Friday, March 30, 2007

Simpson pushes for nuclear energy

Idaho National Laboratory could benefit from 2008 fiscal budget

Express Staff Writer

Nuclear power is one of the answers to the nation's long-term energy security challenges.

That's according to U.S. Rep. Mike Simpson, R-Idaho, in a Wednesday hearing on Capitol Hill. In a hearing that explored the future of nuclear energy and funding for nuclear research and development, Simpson championed the role of the Idaho National Laboratory in the nation's energy future.

Simpson, a member of the House Appropriations Subcommittee on Energy and Water Development, questioned the Department of Energy's assistant secretary for nuclear energy, Dennis Spurgeon, about the importance of nuclear energy and the Department of Energy's new initiative called the Global Nuclear Energy Partnership.

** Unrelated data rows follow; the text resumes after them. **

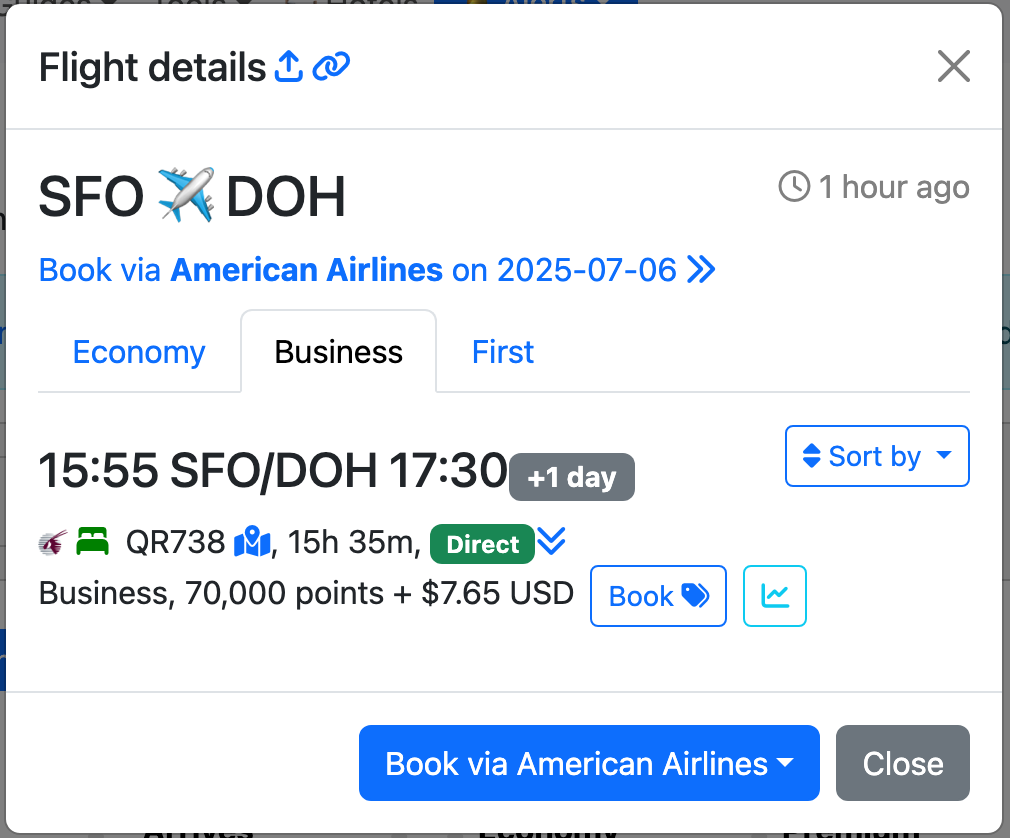Click the clock icon near 1 hour ago
The width and height of the screenshot is (1010, 838).
794,187
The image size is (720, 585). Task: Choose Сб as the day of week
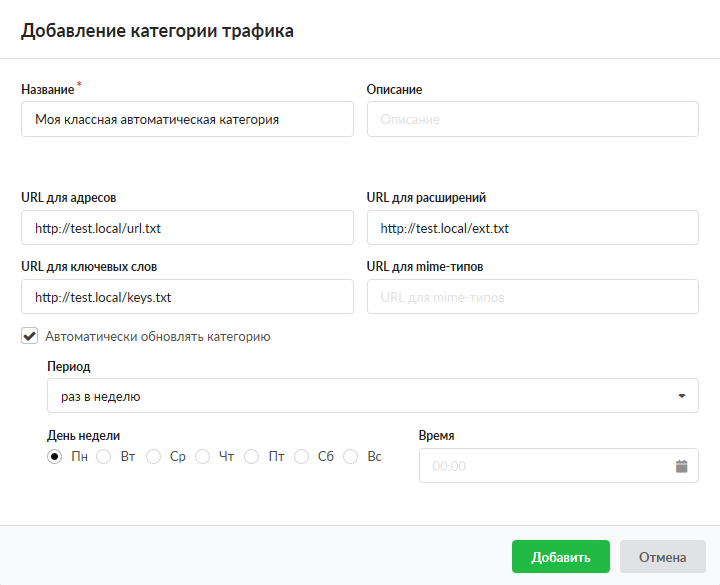pyautogui.click(x=301, y=457)
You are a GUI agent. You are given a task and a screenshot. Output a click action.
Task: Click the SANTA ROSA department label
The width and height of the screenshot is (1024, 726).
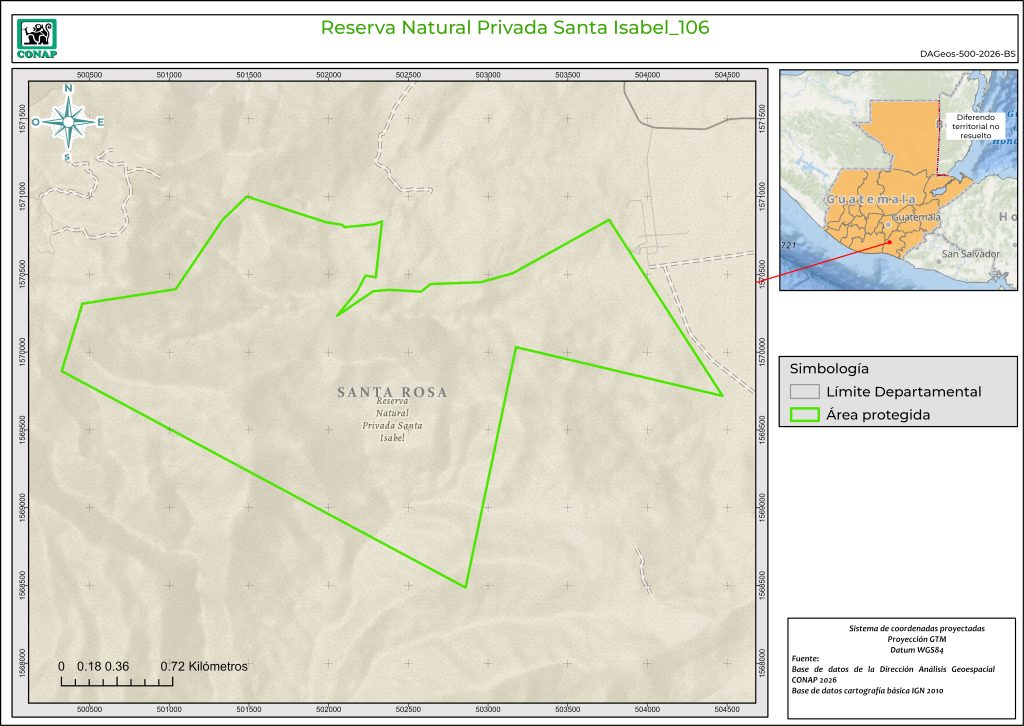[x=392, y=392]
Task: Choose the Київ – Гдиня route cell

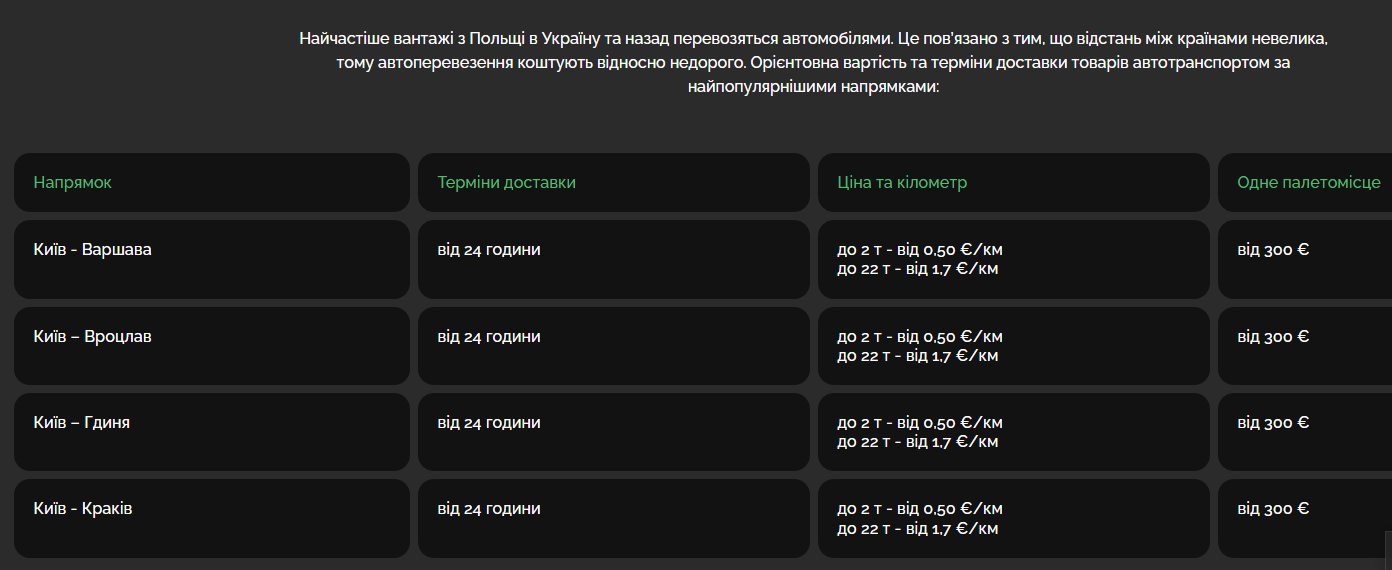Action: click(212, 432)
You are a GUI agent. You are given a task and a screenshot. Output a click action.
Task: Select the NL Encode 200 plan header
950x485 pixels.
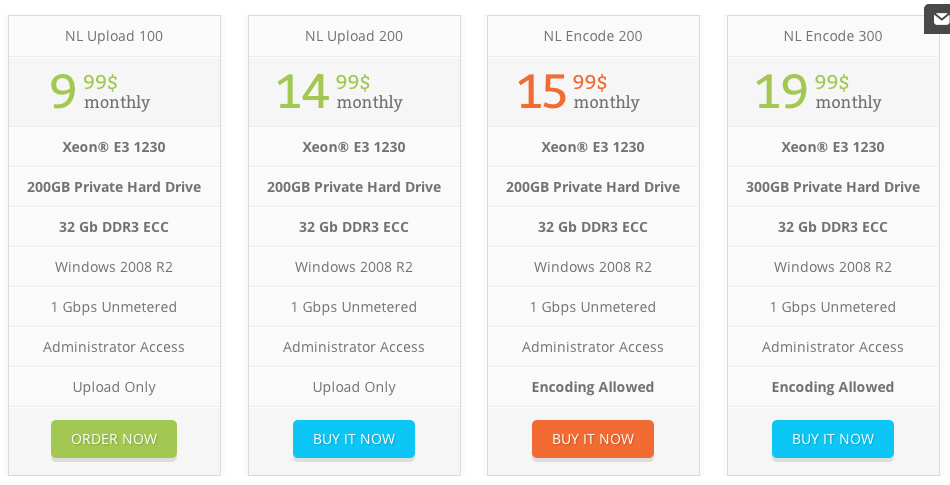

Simpson focused his initial remarks on his support for the Bush administration's fiscal year 2008 budget request for nuclear energy of nearly $875 million.

"It is important that we all recognize the significant contributions the Bush administration and the current Department of Energy leadership are making to the future of nuclear energy in out nation," Simpson said. "Eight years ago, the nuclear energy research budget in our nation was essentially eliminated by the Clinton administration. Today, the Bush administration is proposing a 2008 budget just shy of $1 billion."

Simpson said that is a dramatic turn around for nuclear energy and regardless of individual priorities lawmakers should appreciate the advances they have made in overall nuclear research funding.

The revitalization of aging infrastructure at the Idaho National Laboratory was another area of focus for Simpson's comments and questions.

"I am very glad that the Department of Energy recognizes the need to revitalize Idaho National Laboratory's infrastructure and that Assistant Secretary Spurgeon has already committed $15 million to the effort," Simpson said. "Now I want to see new buildings rising in place of the old buildings that are now being torn down. Idaho National Laboratory has a bright future."

Simpson said the challenge of meeting growing energy demand without increasing greenhouse gas emissions dictates that nuclear energy must be at the forefront of the nation's energy expansion from this point forward.

"For that reason, I am bullish about the future of nuclear energy and the future of the Idaho National Laboratory," he said.